[Pixel coordinate grounding data]
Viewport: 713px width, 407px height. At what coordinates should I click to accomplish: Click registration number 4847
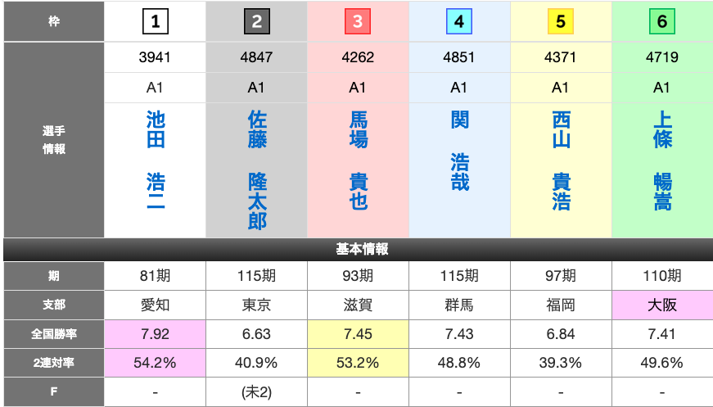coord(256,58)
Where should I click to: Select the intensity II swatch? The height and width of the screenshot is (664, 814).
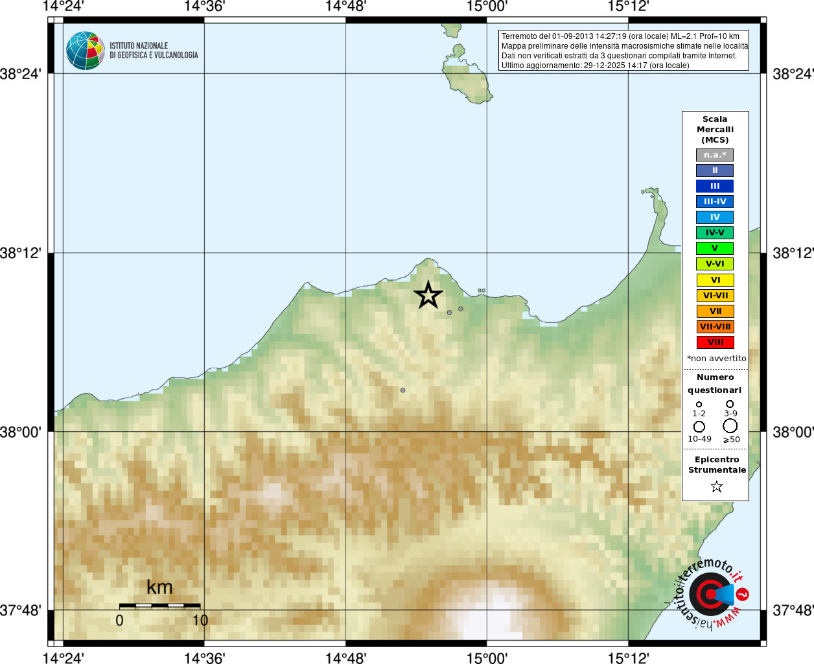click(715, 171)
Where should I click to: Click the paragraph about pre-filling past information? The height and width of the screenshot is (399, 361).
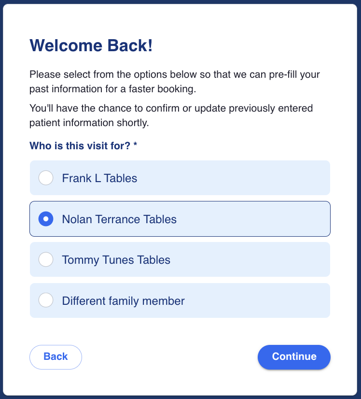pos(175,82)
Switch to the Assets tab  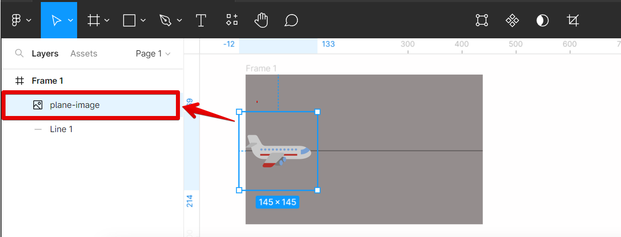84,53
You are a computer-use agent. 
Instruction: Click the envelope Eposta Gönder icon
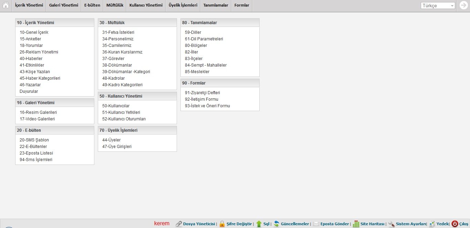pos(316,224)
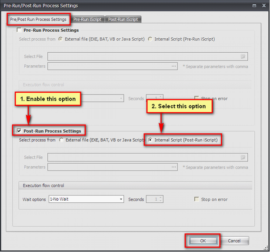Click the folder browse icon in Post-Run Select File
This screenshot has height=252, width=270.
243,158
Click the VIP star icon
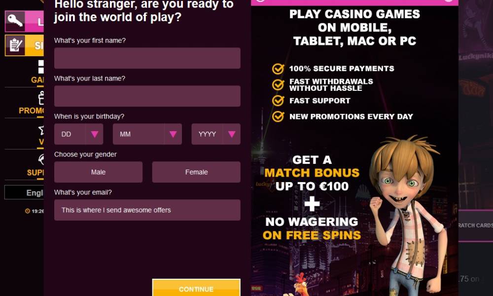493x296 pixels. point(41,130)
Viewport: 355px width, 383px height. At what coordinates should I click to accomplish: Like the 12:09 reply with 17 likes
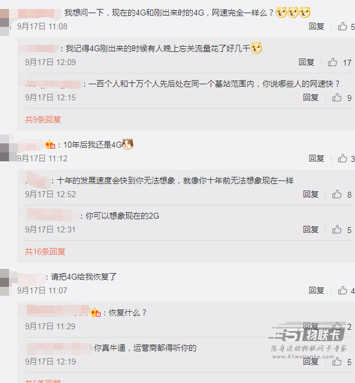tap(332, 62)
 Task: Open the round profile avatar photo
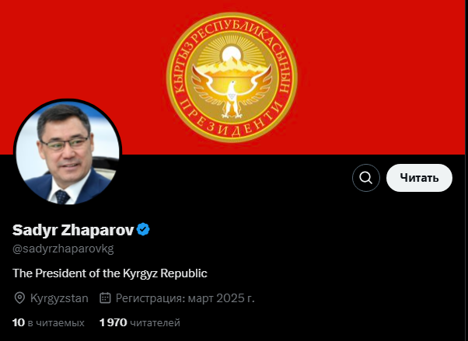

§ Problem statement:
Each line from the one containing "Viewport: 355px width, 383px" through the last line of the entries above is to be extracted exactly. Pictures are not part of the copy.

§ Expected answer:
Viewport: 355px width, 383px height. At what coordinates should I click to accomplish: Like the 12:09 reply with 17 likes
tap(332, 62)
 Task: Open the round profile avatar photo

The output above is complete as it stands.